その男、怠け者
青々とした自然が広がる大地。人間が足を踏み入れていない前人未到の地。それがこのアルカデジアの森である。
世界の物質構成に必要不可欠な魔の素、魔素。それを多分に含んだ木々が揃い、樹齢はそのままこの土地の歴史となっている。
そんな絶対不可侵であった森に、一人の青年が立っていた。
黒髪に黒い瞳。中肉中背。申し分程度のパーマは、彼の精いっぱいのお洒落だったが、残念ながら寝癖にしか見えなかった。
「おぉい、ここどこー・・・?」
力ない声が森に反響する。それは遠くまで響いていったが、その問いに答えるものは現れない。ここは不可侵の森、人間は彼だけしかいないのだ。
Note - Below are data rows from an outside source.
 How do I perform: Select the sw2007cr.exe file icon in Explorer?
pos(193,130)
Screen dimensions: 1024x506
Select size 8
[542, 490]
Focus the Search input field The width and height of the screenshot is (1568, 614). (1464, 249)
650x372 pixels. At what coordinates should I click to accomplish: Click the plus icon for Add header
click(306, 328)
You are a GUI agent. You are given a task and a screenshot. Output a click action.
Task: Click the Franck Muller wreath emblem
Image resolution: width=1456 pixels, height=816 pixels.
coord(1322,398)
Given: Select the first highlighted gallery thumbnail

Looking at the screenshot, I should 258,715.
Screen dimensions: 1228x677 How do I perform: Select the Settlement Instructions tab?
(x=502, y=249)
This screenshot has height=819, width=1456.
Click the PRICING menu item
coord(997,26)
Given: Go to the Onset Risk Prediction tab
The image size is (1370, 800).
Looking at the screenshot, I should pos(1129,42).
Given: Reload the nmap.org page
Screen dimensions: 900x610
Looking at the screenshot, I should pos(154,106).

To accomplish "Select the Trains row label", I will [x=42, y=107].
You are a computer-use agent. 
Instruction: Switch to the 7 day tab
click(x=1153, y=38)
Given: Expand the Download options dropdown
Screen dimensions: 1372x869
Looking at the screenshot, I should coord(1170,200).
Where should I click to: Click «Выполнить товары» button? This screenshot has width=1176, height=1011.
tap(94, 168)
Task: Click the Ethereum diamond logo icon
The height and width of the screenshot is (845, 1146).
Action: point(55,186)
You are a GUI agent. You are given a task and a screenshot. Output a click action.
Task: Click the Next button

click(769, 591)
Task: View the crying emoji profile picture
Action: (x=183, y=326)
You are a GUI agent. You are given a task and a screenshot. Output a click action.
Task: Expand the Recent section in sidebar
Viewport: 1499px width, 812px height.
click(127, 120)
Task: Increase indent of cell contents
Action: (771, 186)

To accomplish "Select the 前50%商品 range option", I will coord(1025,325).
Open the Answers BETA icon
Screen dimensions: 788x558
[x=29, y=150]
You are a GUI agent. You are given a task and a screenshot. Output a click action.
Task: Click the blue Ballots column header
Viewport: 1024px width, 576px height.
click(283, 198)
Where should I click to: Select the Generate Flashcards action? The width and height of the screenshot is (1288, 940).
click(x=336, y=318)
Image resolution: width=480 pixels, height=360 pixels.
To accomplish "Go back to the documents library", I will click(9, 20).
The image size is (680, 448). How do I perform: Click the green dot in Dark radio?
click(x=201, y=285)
ひとしきり周りを見渡した後、青年は項垂れた。その表情は絶望そのものと言える。
「勘弁してくれよ。明日はレポート提出期限なんだぜ」
ゆゆしき事態だった。学生にとってのレポート提出は生死にかかわる。それによって単位が取れるかどうかが決まるのだ。内容はともかくとして、出さないことには何も始まらない。それどころか、教授にやる気のない奴と目を付けられたら一貫の終わりである。これまでの授業態度や出席点の全てが無に帰するのだ。つまり、単位を落とす。
彼にとって、それは最悪の事態なのだろう。故に、叫ぶ。
「神様ー!俺の代わりにレポートを出しておいてくれぇぇぇ・・・」
神頼みとは、まさにこの事である。